The ability of schools, even the most visionary, to match the learning with the digital provided outside the school walls, is impossible. Schools as public institutions controlled by government, bureaucrats, resourcing, working conditions, legislation, law, accountability requirements, inflexible organizational structures and history can never respond to the accelerating digital evolution and transformation in the same way as the highly agile digitally connected families of the world. Even if governments wanted its schools to change, or indeed to collaborate with the families.

In a world where the young are digitally connected 24/7/365 and expect to use their personally configured mobile technologies to learn in context the moment desired, anywhere, anytime, at speed, and largely unfettered they are not going to find that opportunity in most schools.

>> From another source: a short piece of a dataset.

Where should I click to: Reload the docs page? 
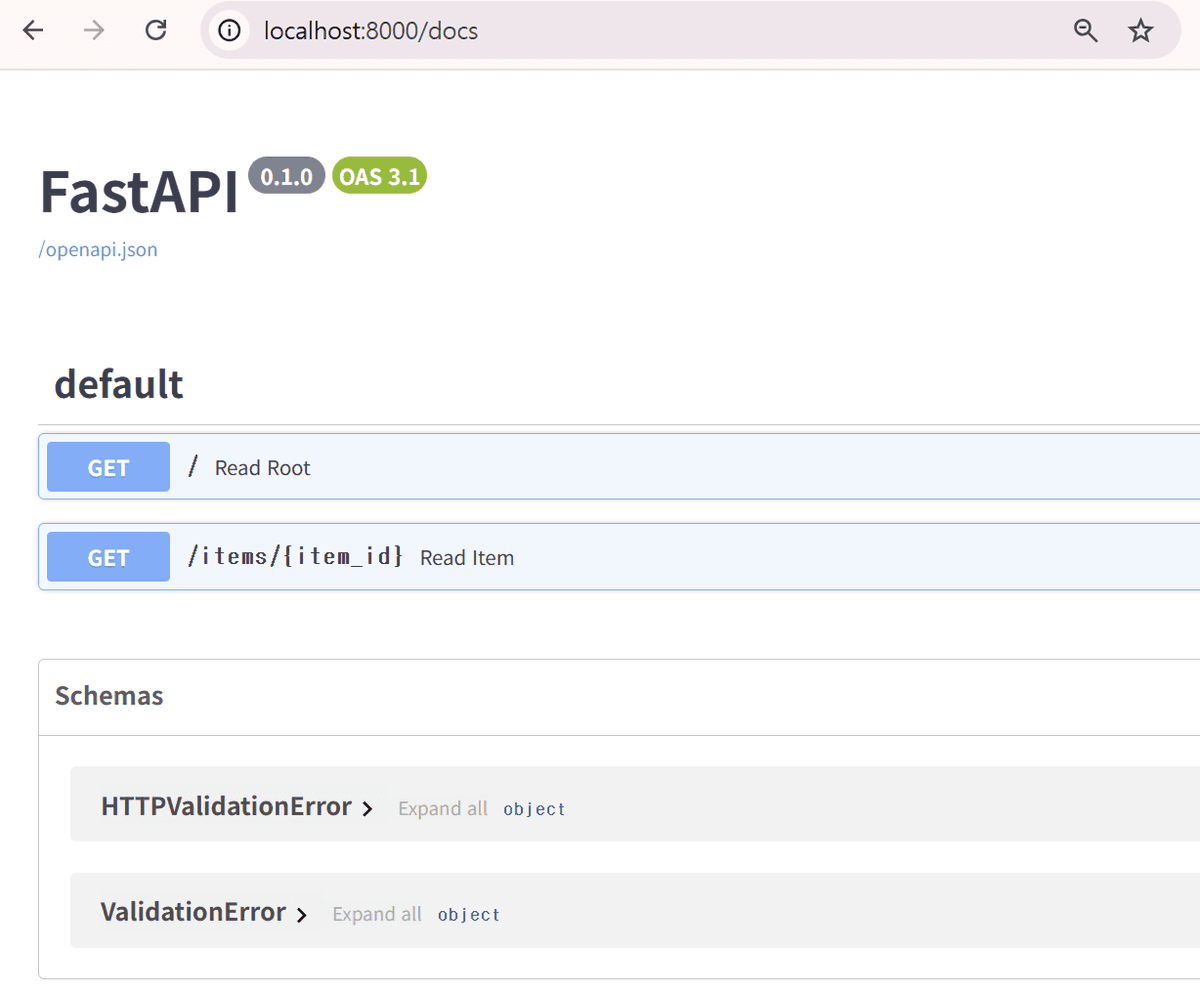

Rather they will find themselves distrusted and disempowered, with the limited learning time tightly controlled, their every use of the digital supervised, connectivity restricted, their use of their personal technologies likely banned and the facility to direct their own learning with the digital denied – all supposedly for their protection and well-being.

The history of learning with the digital over the last quarter of a century has seen the schools each year lag ever further behind the out of school use, struggling – or not even attempting – to handle the accelerating pace of digital evolution.

As the research (Friedman, 2016), (Deloitte, 2017), and common sense will attest only the young within highly agile and supportive digitally connected families can hope to accommodate the current exponential digital evolution. All organisations, even the digital masters are now struggling to keep pace with fifty plus years of exponential change.

Over the last twenty plus years the young of the world have been to the fore with virtually every technological development – and are on trend to continue to be so – in large because of the support of their parents and digitally connected families.

What parents need to do now is to appreciate the role they have played, consider how they can better play that role and why it must be the parents of the digitally connected young who take ultimate responsibility for their children’s learning with the digital.